The required format is Peppol-BIS Billing 3.0, a structured XML-based standard maintained by OpenPeppol. Invoices must be transmitted through the Peppol network via certified Access Point providers. Each business is identified on the network by its Belgian enterprise number (KBO/BCE number), which serves as the Peppol participant identifier. Businesses must register with at least one Access Point provider to send and receive compliant invoices.

Importantly, simply emailing a PDF or scanning a paper invoice does not satisfy the mandate. The invoice must be a machine-readable structured document transmitted through the Peppol infrastructure. This is a fundamental distinction that some businesses have been slow to grasp.

Full details are available on the Belgian Federal Government's e-invoicing portal.

Timeline of Key Dates

  • December 31, 2025: Hermes government e-invoicing bridge decommissioned. All businesses must use private Peppol Access Point providers.
  • January 1, 2026: B2B e-invoicing becomes mandatory for all VAT-registered businesses established in Belgium. Paper and PDF invoices no longer valid for domestic B2B.
  • March 31, 2026: End of three-month tolerance period. Penalties for non-compliance may apply from this date. Hermes consultation-only access also ends.
  • 2028 (planned): Introduction of e-reporting obligations using the 5-corner Peppol model, as confirmed in the Federal Coalition Agreement 2025 to 2029.

SAF-T in Belgium: Still Voluntary

Belgium has adopted the OECD’s Standard Audit File for Tax (SAF-T) framework, but unlike countries such as Poland or Portugal, filing remains entirely voluntary. The Belgian SAF-T covers three modules (Header, MasterFiles, and GeneralLedger) and can be submitted annually through the MyMinFin portal operated by FPS Finance.

In practice, very few Belgian businesses submit SAF-T files today. The government’s current focus is squarely on e-invoicing and the upcoming e-reporting framework, which may ultimately supersede the need for traditional SAF-T filings by providing tax authorities with near real-time transaction data through the Peppol network itself.
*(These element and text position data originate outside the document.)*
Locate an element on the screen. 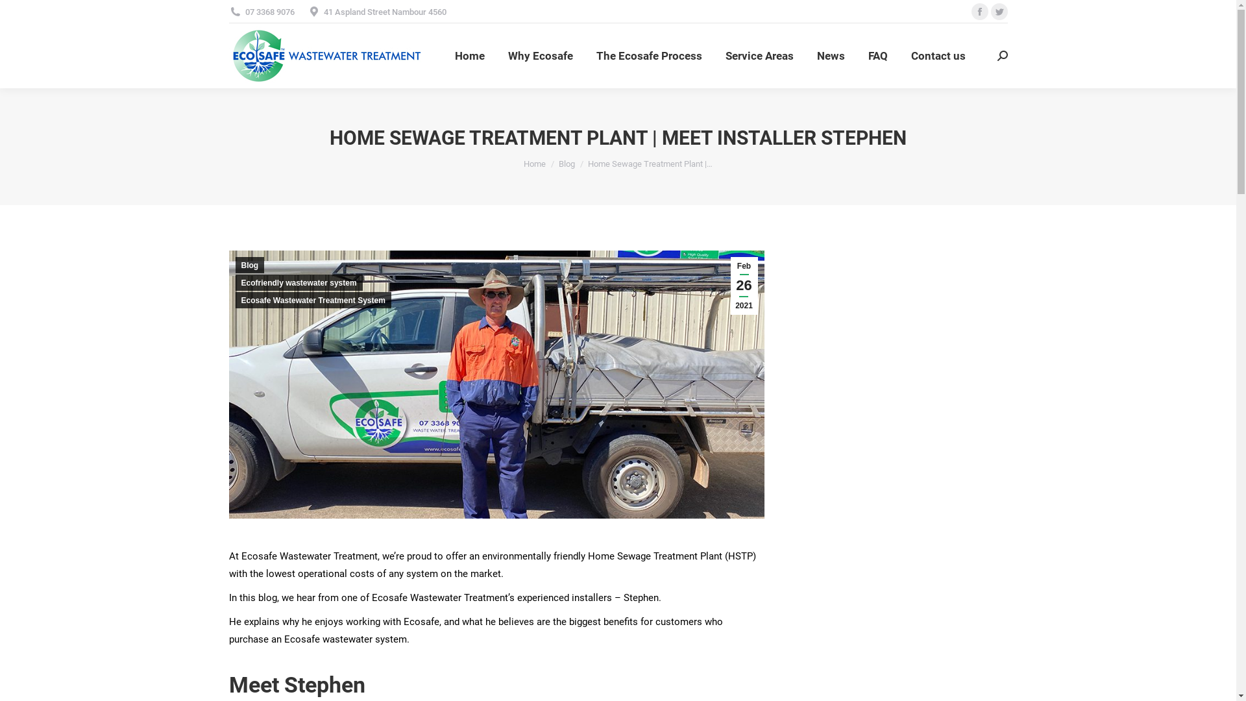 The image size is (1246, 701). 'Ecosafe Wastewater Treatment System' is located at coordinates (312, 300).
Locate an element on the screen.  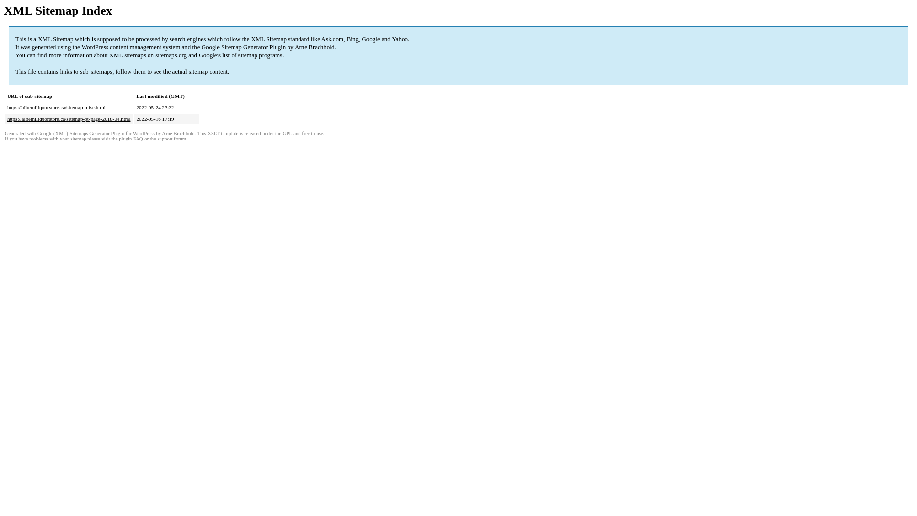
'sitemaps.org' is located at coordinates (155, 55).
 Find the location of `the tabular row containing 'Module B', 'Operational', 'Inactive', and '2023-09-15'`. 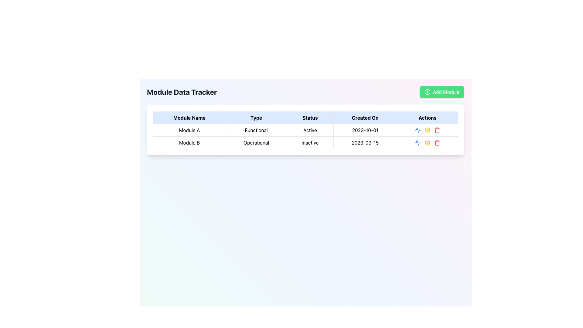

the tabular row containing 'Module B', 'Operational', 'Inactive', and '2023-09-15' is located at coordinates (305, 143).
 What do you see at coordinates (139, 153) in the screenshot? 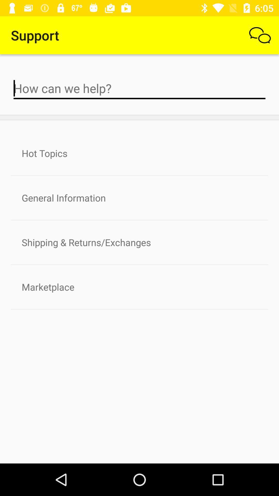
I see `the icon above general information icon` at bounding box center [139, 153].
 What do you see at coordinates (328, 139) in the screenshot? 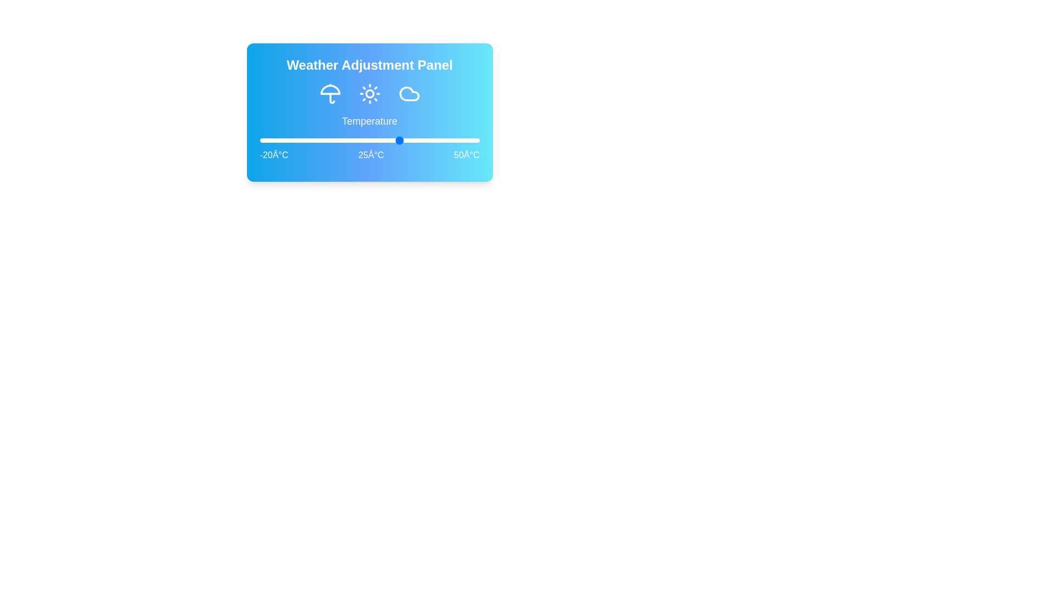
I see `the temperature slider to 2°C` at bounding box center [328, 139].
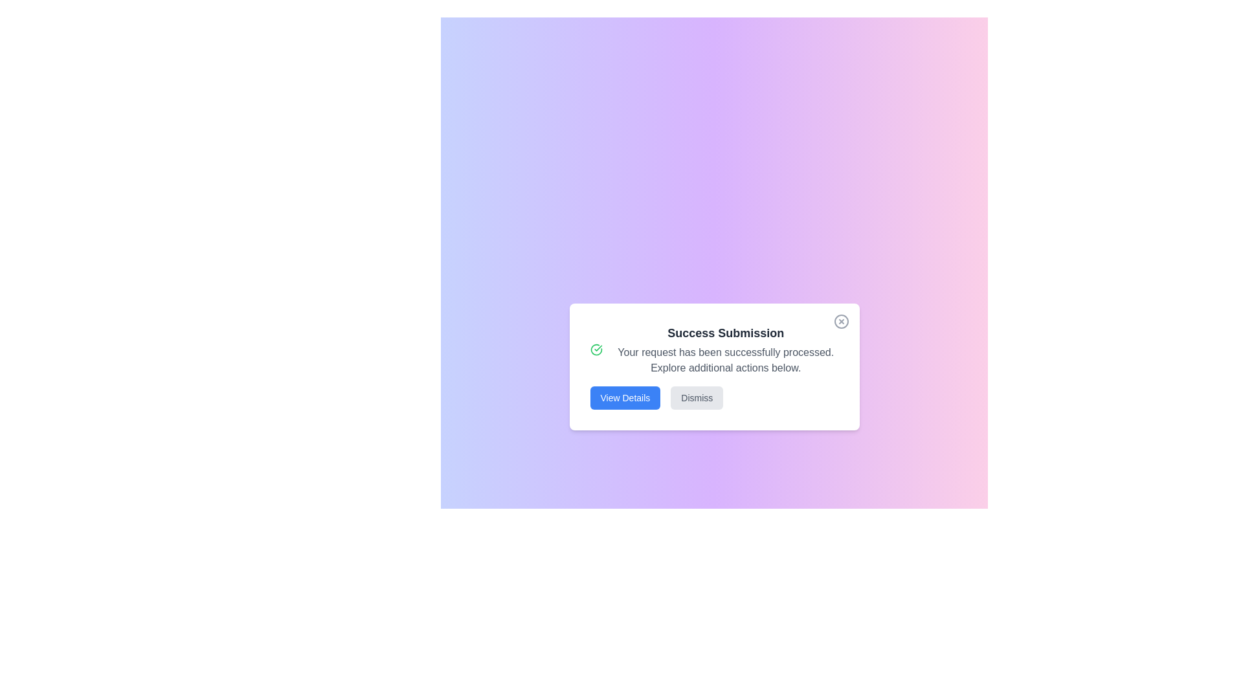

What businesses should do now: If you have not yet connected to the Peppol network, act immediately. Register with a certified Peppol Access Point provider using your KBO/BCE enterprise number. Verify that your ERP or accounting software supports Peppol-BIS Billing 3.0 output. Test invoice exchange with your key trading partners before the tolerance period ends on March 31, 2026. Businesses that relied on Hermes must migrate to a private provider without delay.

Looking Ahead: E-Reporting from 2028

Belgium’s ambitions extend well beyond e-invoicing. The Federal Coalition Agreement for 2025 to 2029 confirmed plans to introduce mandatory e-reporting from 2028. The envisioned model follows the 5-corner Peppol architecture, in which a government corner (operated by FPS Finance) receives a copy of each invoice’s key data in near real-time as it passes through the Peppol network between Access Points.

This approach would give Belgian tax authorities continuous visibility into B2B transactions without requiring businesses to file separate tax reports. It aligns with the broader EU ViDA initiative, which envisions harmonised digital reporting across all member states by the end of the decade. Belgium’s early adoption of Peppol as its e-invoicing backbone positions the country well for this transition.

Belgium’s approach shares common ground with other European e-invoicing mandates now in effect or approaching. For comparison, see how Germany and France are tackling the same challenge with different architectures. For a broader view of structured tax data across the continent, see our SAF-T adoption across Europe overview.

The Hermes platform was retired as planned once the private Peppol market was mature. For businesses, the transition period is over, and compliance is now a matter of operational reality.